Other than the Gainiac I have various effects processors , Carvin Quad X tube Preamp, Yamaha PG1 preamp, and 5150 head. It's definitely on the low-end compared to the other amp choices available to me. If you want heavy, but not neccessarily modern high gain distortion real cheap, get one of these on eBay I think you'll be pleased. What I don't like about it is the lack of tonal variety. You really get only ONE distortion tone, the EQ works as expected, but there's no tone shaping whatsoever. You'll need to run it into a separate graphic or parametric EQ or sound enhancer (Aural exciter, BBE) for tone shaping. It annoyingly lacks a clean channel volume control and it actually lacks a power switch, so you'll likely just use a powerstrip switch in its place - it uses a "wall-wart" type transformer. If my Gainiac were lost or stolen, I wouldn't bother buying another as I have far better gear available.
Model Year: 1997
Where Obtained: ebay
It features 2 channels, though for some reason it lacks a volume control for the clean channel. If you want to actually use it as a 2 channel preamp you'll need the optional footswitch and you'll need to dial in your clean volume using your poweramp volume control first and then adjust the Gainiac drive channel volume accordingly. It uses a single 12AX7 tube which does seem to effect the sound (some say it's just for show). I've had to replace the tube and the distortion characteristics (more gain) changed when I put in a new tube. It's a really basic preamp, no midi or anything like that. The input/output plugs are all plastic and are secured with plastic nuts. The controls are basic: bass, mid (Sweep), treble, volume and gain for Drive channel. Clean channel simply has Bass and treble controls. You can switch the channels using the little channel button on the front of the unit or a standard one-button footswitch.
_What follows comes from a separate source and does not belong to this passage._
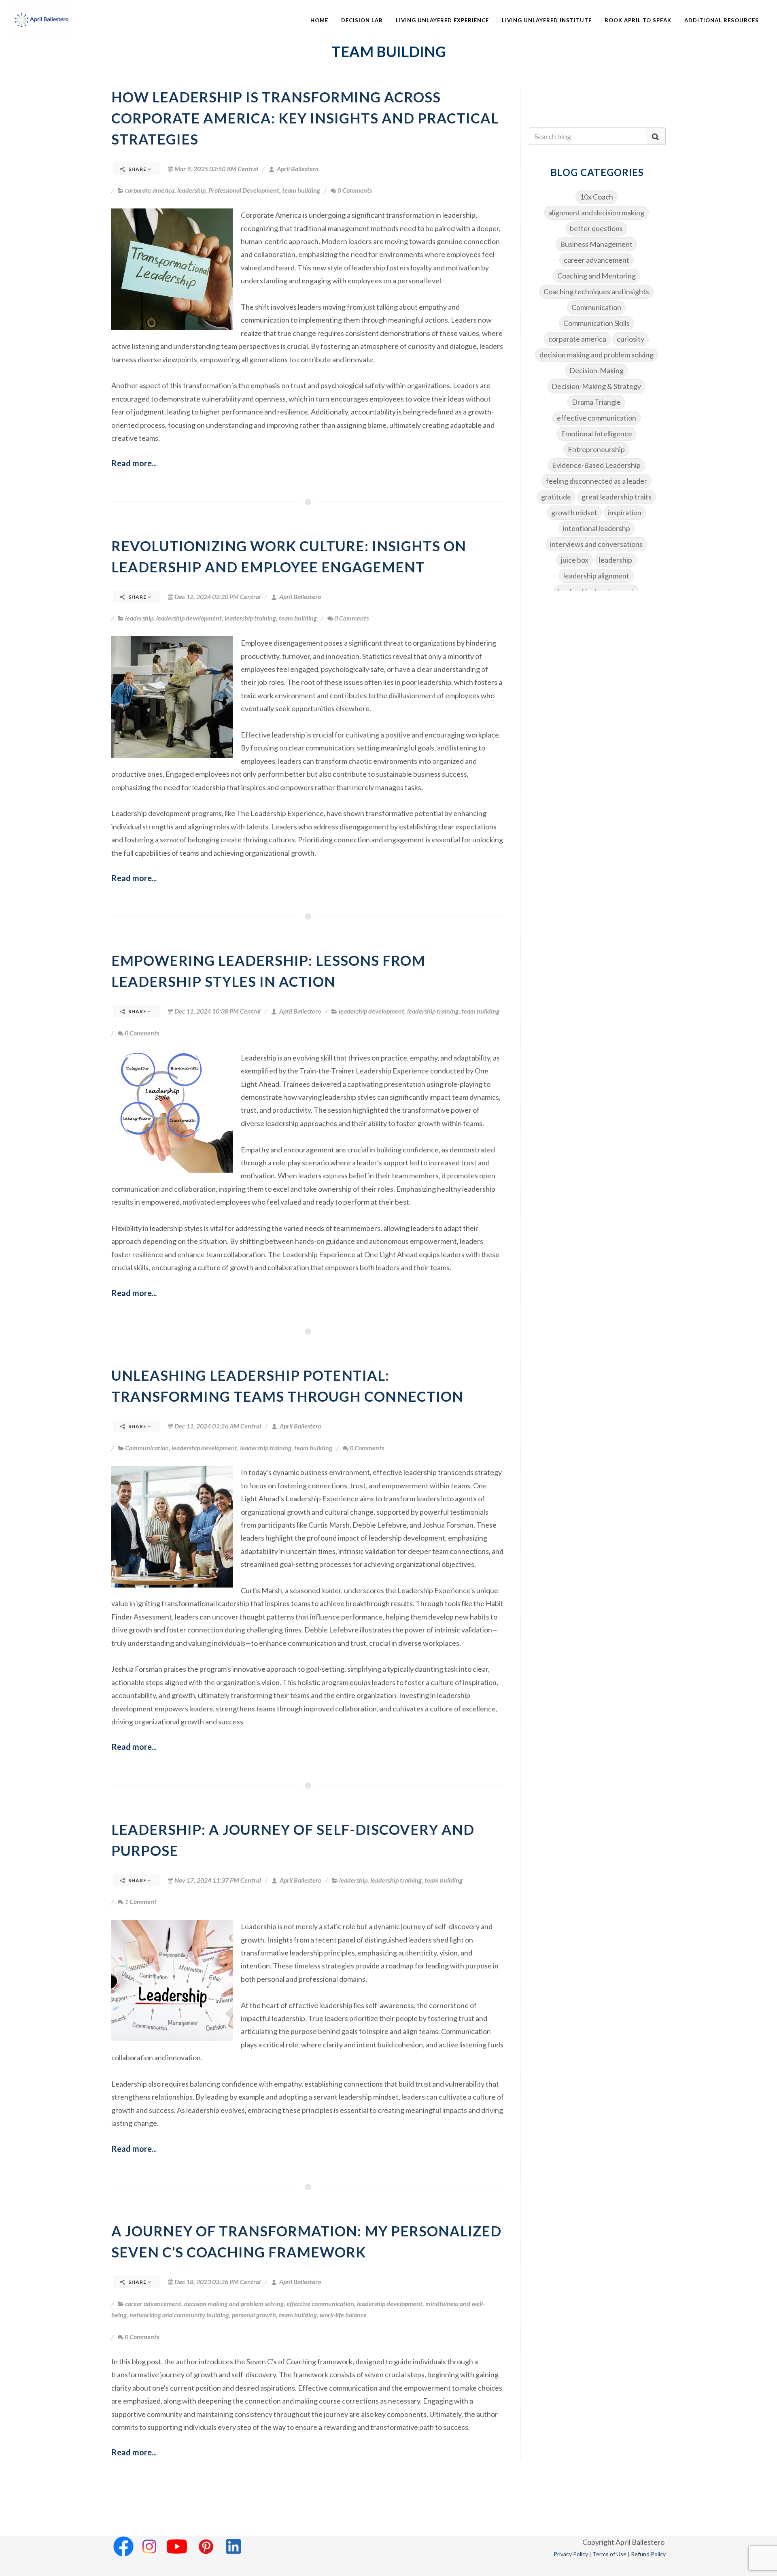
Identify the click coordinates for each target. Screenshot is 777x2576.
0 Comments (355, 190)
These units seem to go for dirt cheap on eBay, but they actually don't sound too shabby. It's not really a high gain preamp and its distortion is nothing like say a MetalZone. But it does have a pretty decent tube-like distortion. At the price they're going for on eBay (well under $100) I think they're quite a nice value. You can get a pretty heavy distortion, appropriate for 80's metal, and really not that far off from Slayer type distortion, definitely no where near the articulation or cut of a Marshall though. The scoop (midrange control) could have been better designed as less than half of its rotation range results in a useable tone. Best to keep it between 9 and 1 o'clock range, or the tone will turn to thin. For the $51 I paid, I can't compain. The Drive channel gain range goes from slightly broken up, then quickly jumps to saturated, but smooth distortion. At the 12 O'clock position you're essetionally getting all the gain you're going to get from it, after that it just seems to get noisier. You will not get Mesa Recto type gain, not even close. More like Marshall, but very compressed, and has a sort of engaged wah like characteristic which I find fairly annoying.
At under $100 I think it's a nice buy just for its decent tube-like distortion. At over $100 there are far better choices like the legendary ADA MP1/MP2 or Peavey Rockmaster. Also look into the Rocktron Pro-GAP, they tend to be highly regarded.
Well, it's about as simple as a preamp gets - a no-brainer to use.
Well it's a rack unit so it should be sitting in a rack case. In a rack case I think it'll be safe, doesn't appear to be fragile. I can imagine the input/output plugs could break being that they're plastic, but I wouldn't worry about it. I've had a tube go out on it, but that happens. I would not be overly worried about its reliability at a gig, a decent quality tube should last years in this unit.